On our last trip to the beach, Nancy made a new bridge friend. When we got home this gal called and they set a bridge day for Palm Coast. That’s fairly close to the Matanzas area where I’ve had good luck fishing so we decided to make a day of it together (kind of). I dropped her off at the bridge club a little after noon with the plan to pick her up again at 4:30. Bridge is bridge so I guess that went ok. Fishing, on the other hand, is quite variable. I took shore fishing stuff to cast for river kinds of fish and surf gear just in case nothing was happening in the river. As it turns out the timing was as bad as it gets from a fishing standpoint. It was mid afternoon and low tide – not usually a good combination but this was mostly an exploratory trip and the big advantage to low tide is that you get to see the bottom profile a bit better and learn where to fish at high tide.
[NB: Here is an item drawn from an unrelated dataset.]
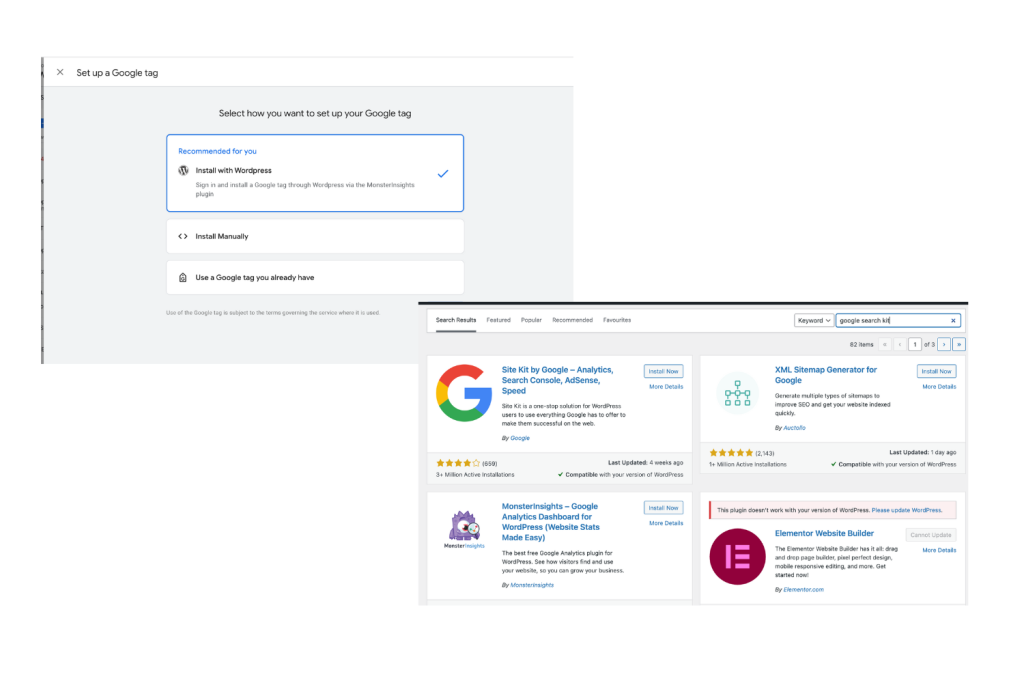
Task: Choose the Install Manually option
Action: click(x=315, y=236)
I grabbed one light rod which was already rigged with a jig head and silver tail – the combination that had worked pretty good in the Sebastian River. The closest I could park to the inlet was more than a quarter of a mile away but I figured I’d just walk along the shore towards the inlet and cast along the way. After I started wading out to a sandbar I realized it was going to get waist deep and luckily I remembered that I had my wallet and phone in my pocket so depth was a consideration. So I gave up on the original plan of just fishing my way to the inlet and set out to get there straight away. There’s a bridge over the inlet so I figured a good place to fish would be there where the water would be deeper and closest to the ocean. After a dozen or so casts I had a really strong hit- so at least I knew my idea wasn’t a total bust. A few casts later another major strike that I converted into a catch after a real tussle. It was a large ladyfish, the same size as I’d caught nearby a few weeks back from a boat. I fished there about an hour and landed 3 similar size fish and then had one break my line. I hadn’t brought any more tackle since I had never intended to wander so far from the car and it didn’t make any sense to walk all the way back to the car, re rig the line, and walk back to the bridge so that ended the trip. Next time I’ll be much better prepared.
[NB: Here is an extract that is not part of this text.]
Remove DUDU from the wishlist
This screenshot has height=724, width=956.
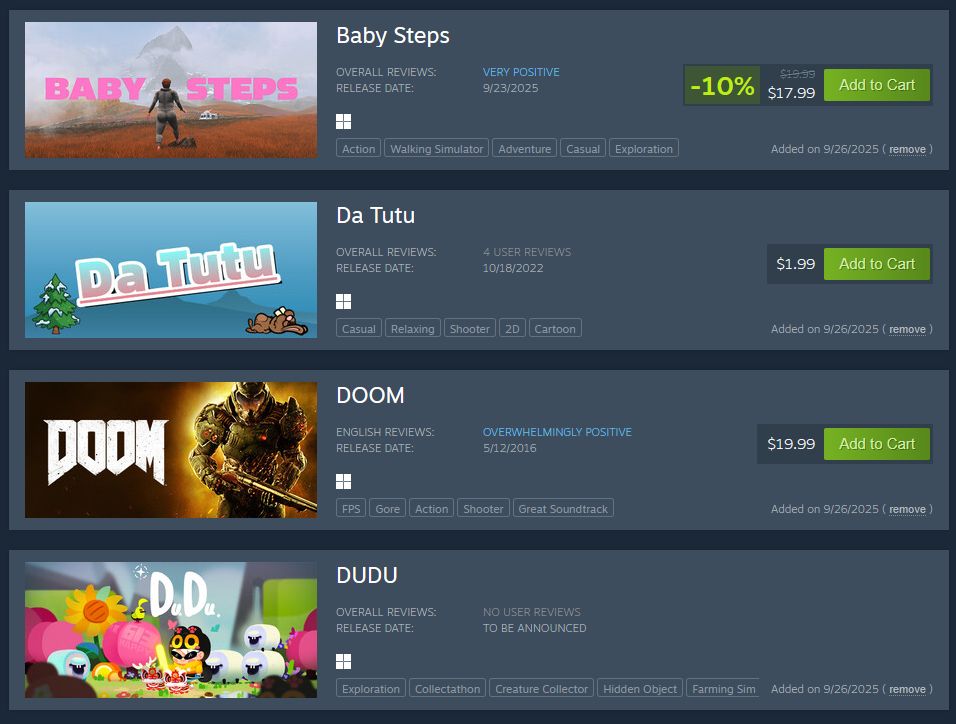coord(907,689)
I did find several nice beaches for potential surf fishing in the future. Also found a potential good barbecue place at Bing’s Landing which is close to Matanzas and close to where we stay in Flagler. So all in all, I’m looking forward to Nancy’s new bridge gig. I’m counting this as togetherness so when she says we never do anything together…………..
The nutribullet came with a screw on cap with a hinged lid so that you can make a drink and then just carry it for drinking later so I took one on the trip. Turned out to be more palatable than the ones I had been making. I switched the type of greens from kale and swiss chard to a mix of collards, parsley, and basel. Same fruit – half an apple, a few strawberries, a handful of blueberries and a chunk of lemon, peeled.